━━━━━ EXTRACTED INFORMATION ━━━━━

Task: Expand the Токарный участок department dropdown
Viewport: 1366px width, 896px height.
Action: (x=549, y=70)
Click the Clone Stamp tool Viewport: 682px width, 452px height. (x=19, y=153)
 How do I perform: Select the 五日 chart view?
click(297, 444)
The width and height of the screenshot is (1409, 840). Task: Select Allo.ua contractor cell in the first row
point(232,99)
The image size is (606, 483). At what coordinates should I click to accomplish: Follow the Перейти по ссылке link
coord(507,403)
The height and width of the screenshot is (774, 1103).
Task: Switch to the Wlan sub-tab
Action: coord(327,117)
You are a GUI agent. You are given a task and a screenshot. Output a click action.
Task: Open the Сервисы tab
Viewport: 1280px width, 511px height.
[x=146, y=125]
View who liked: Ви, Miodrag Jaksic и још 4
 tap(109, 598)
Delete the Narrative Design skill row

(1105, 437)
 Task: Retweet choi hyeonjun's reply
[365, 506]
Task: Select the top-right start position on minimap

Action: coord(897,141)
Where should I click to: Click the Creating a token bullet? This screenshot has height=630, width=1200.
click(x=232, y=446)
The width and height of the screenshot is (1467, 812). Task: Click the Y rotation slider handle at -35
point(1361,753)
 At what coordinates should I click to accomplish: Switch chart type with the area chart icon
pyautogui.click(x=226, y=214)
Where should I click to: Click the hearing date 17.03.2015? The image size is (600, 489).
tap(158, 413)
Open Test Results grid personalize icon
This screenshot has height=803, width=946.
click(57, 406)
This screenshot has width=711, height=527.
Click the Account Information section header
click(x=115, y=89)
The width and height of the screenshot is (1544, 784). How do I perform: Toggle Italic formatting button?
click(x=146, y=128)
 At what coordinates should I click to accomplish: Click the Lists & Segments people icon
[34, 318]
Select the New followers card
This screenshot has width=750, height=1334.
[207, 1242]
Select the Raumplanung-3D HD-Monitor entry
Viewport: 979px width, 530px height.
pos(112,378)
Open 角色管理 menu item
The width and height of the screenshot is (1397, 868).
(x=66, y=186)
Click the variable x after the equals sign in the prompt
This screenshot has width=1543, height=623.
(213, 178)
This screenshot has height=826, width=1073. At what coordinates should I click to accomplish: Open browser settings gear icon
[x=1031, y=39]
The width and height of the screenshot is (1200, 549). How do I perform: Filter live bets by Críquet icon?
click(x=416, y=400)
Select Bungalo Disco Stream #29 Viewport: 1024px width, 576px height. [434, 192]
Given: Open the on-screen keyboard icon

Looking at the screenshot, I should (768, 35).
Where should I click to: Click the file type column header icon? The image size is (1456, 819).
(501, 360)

━━━━━

**ASSIGNMENT:**
Transcribe exactly, please, the lines from the one with "Select the Raumplanung-3D HD-Monitor entry" to the last line of the entries above, ends included.

**WRITTEN REPLY:**
Select the Raumplanung-3D HD-Monitor entry
Viewport: 979px width, 530px height.
pos(112,378)
Open 角色管理 menu item
The width and height of the screenshot is (1397, 868).
(x=66, y=186)
Click the variable x after the equals sign in the prompt
This screenshot has width=1543, height=623.
(213, 178)
This screenshot has height=826, width=1073. At what coordinates should I click to accomplish: Open browser settings gear icon
[x=1031, y=39]
The width and height of the screenshot is (1200, 549). How do I perform: Filter live bets by Críquet icon?
click(x=416, y=400)
Select Bungalo Disco Stream #29 Viewport: 1024px width, 576px height. [434, 192]
Given: Open the on-screen keyboard icon

Looking at the screenshot, I should (768, 35).
Where should I click to: Click the file type column header icon? The image size is (1456, 819).
(501, 360)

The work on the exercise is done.